Das Ober Bergli hiess früher Musenberg (sicher bis 1957)
Drohnen-Video: Flug über das Ober-Bergli
Grundbuch
Liegenschaft Nr. 197
(Hauptbuchblatt 150), Plan Nr. 18, Ober Bergli
71’778 m²
Eigentümer
Josef Herger-Gisler
Alter Landweg 24, 6461 Isenthal
Die Besitzer des Ober Bergli
1859, im Jahr der Eröffnung des Hypothekarbuches Isenthal, ist Franz Josef Bissig dessen Kinder Jost, Maria, Franz-Josef und Johann-Josef eingetragen. Dieser Erblasser ist Franz Josef Bissig 1798-1859 , verh. 1822 mit Maria Anna Josefa Katharina Agatha Aschwanden 1801-1822 , in 2. Ehe 1825 mit Magdalena Helena Gnos 1797-1879 , in Isenhal, im oberen Schluchen
Es folgen als Besitzer des Ober Bergli Josef Bissig, Sohn. Dabei dürfte es sich um Johann Josef 1838-1864, das jüngste Kind des Vorbesitzers handeln. Johann Josef bleibt ledig und stirbt früh 1864.
1864, nach dem Tod von Johann Josef Bissig übernimmt Johann Josef Maria Infanger 1820-1870, Schattigmatt. Er ist 1859 verh. mit Maria Anna Josefa Apollonioa Aloisia Aschwanden 1827-1884.
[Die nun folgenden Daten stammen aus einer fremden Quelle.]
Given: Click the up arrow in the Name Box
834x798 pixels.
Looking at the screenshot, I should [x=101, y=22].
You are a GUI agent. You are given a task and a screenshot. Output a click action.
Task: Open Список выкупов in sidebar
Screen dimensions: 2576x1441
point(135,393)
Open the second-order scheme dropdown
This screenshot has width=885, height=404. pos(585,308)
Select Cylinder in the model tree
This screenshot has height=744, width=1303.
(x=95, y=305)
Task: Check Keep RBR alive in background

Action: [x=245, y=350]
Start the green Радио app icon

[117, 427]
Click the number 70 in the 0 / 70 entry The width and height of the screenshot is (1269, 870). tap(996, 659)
Wer nach dem Tod von Johann Infanger 1884 das Ober Bergli besitzt ist unklar, weil ein Eintrag im Hypothekarbuch Uri fehlt. Zu vermuten ist Sohn Johann Josef Michael Infanger 1871-1940, Schattigmatt, der sich 1908 verh. mit Marie Bissig 1884-1962. Sie sind die Eltern des ‘Schattimättlers’ Alois Infanger-Zwyssig.
1914 werden Johann-Josef Jauch, Vorderer Wangberg, Isenthal und Anton Arnold, Rösti, Bauen Besitzer des Ober Bergli. Johann-Josef Jauch ist der Ur-Miseeler. Er wird so genannt, weil er als pssionierter Landsgemeinderedner mit häufigen Zwischenrufen: “Mi Seel!” auffiel. Johann-Josef 1851-1917 und Anna 1865-1903 Jauch-Aschwanden, wohnhaft im Vorderen Wang, sind Eltern von 10 Kindern. Die Mutter stirbt bei der Geburt des jüngsten Kindes.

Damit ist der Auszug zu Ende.